Government decision strips Palestinians of their East Jerusalem property

By Meron Rappaport

 

The Sharon government implemented the Absentee Property Law in East Jerusalem last July, contrary to Israeli government policy since Israeli law was extended to East Jerusalem after the Six Day War. The law means that thousands of Palestinians who live in the West Bank will lose ownership of their property in East Jerusalem.

 

Government officials estimate the assets total thousands of dunam, while other estimates say they could add up to half of all East Jerusalem property.

 

The government decision in July confirms a decision reached in the ministerial committee for Jerusalem affairs a month earlier. The decision was presented to the prime minister and attorney general and met with their approval, but the decision was not publicized until now and is not listed on the Web site of the Prime Minister’s Office.

 

The Absentee Property Law of 1950 stipulates, among other things, that an absentee is someone who at the time of the War of Independence “was in any part of the land of Israel that is outside the area of Israel” – that is, the West Bank and Gaza Strip.

 

According to the law, absentee assets are transferred to the authority of the Custodian for Absentee Property, without the absentee being eligible for any compensation. When East Jerusalem came under Israeli law, then-attorney general Meir Shamgar directed that the law not be applied to West Bank residents who have property in the parts of East Jerusalem that became part of the State of Israel. Prime Minister Yitzhak Rabin reissued that directive in 1993.

 

With the recent construction of the fence in the Jerusalem region, Palestinian landholders from Bethlehem and Beit Jala requested permission to continue working their fields, which are within Jerusalem’s municipal jurisdiction.

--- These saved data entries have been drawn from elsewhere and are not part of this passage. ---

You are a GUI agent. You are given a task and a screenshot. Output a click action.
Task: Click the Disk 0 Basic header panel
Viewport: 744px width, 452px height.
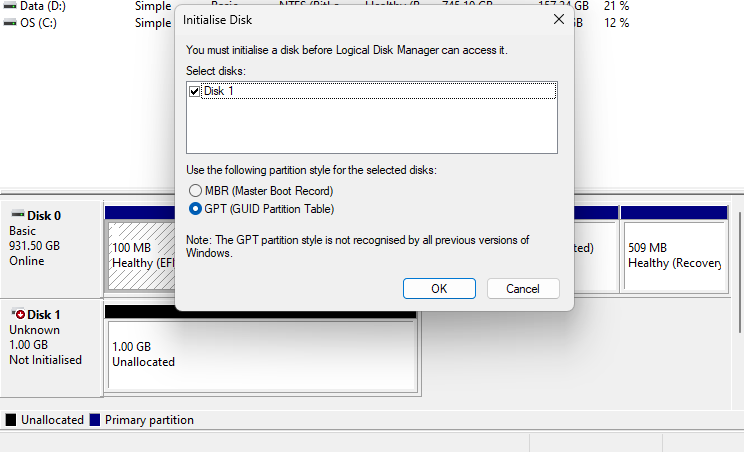(x=52, y=249)

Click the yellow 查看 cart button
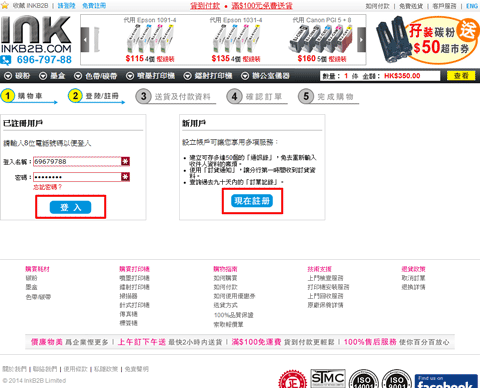click(461, 76)
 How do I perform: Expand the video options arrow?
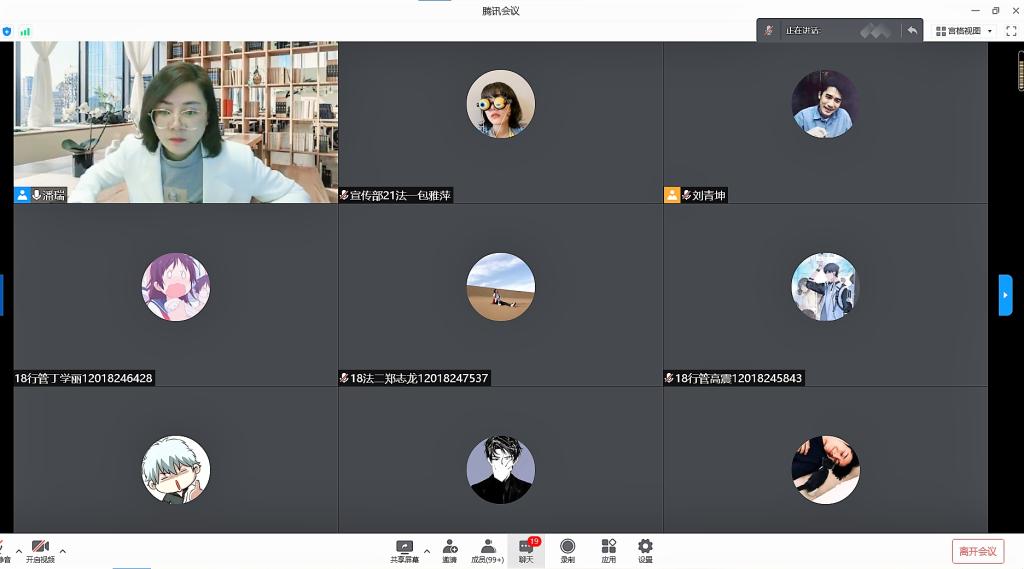pyautogui.click(x=63, y=551)
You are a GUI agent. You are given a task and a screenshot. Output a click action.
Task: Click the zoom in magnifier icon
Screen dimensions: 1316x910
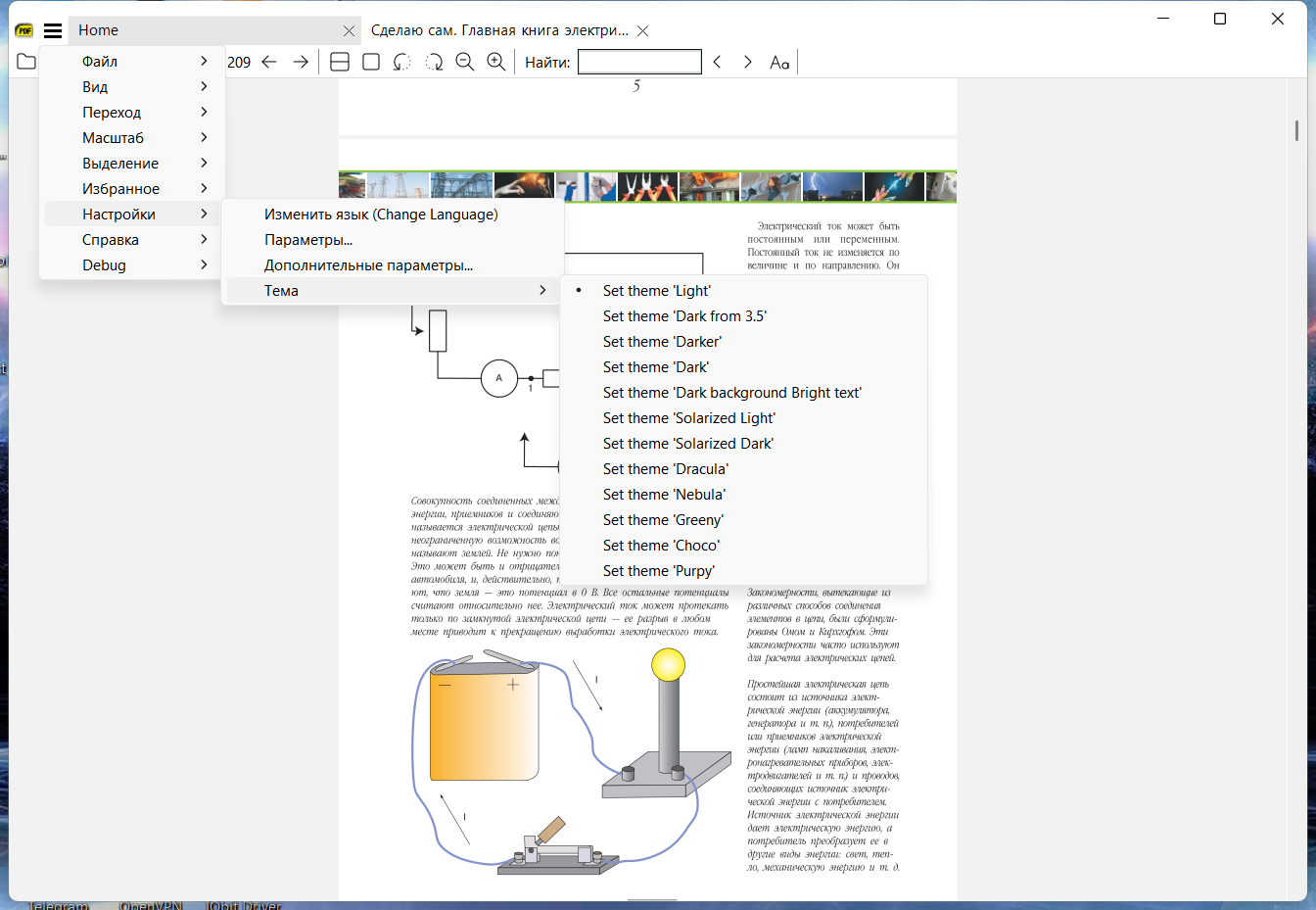point(496,62)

The state’s response stated that the lands “no longer belong to them, but have been handed over to the Custodian for Absentee Property.” At stake are thousands of dunam of agricultural land on which the Palestinians grew olives and grapes throughout the years.

 

“These people’s property was always considered absentee assets, but so long as no fence existed, these people could get to their property and everything was fine from their standpoint,” said a senior judicial official involved in the case. “The fence is the result of terrorism. It’s not fair that a man becomes an absentee because his tie to his land has been cut without his doing. But morality is one thing, and what is written in our laws another.”

 

The Palestinian landholders and their Israeli lawyers term it a “land grab,” and also worry that nascent Housing Ministry plans will build on part of absentees’ land.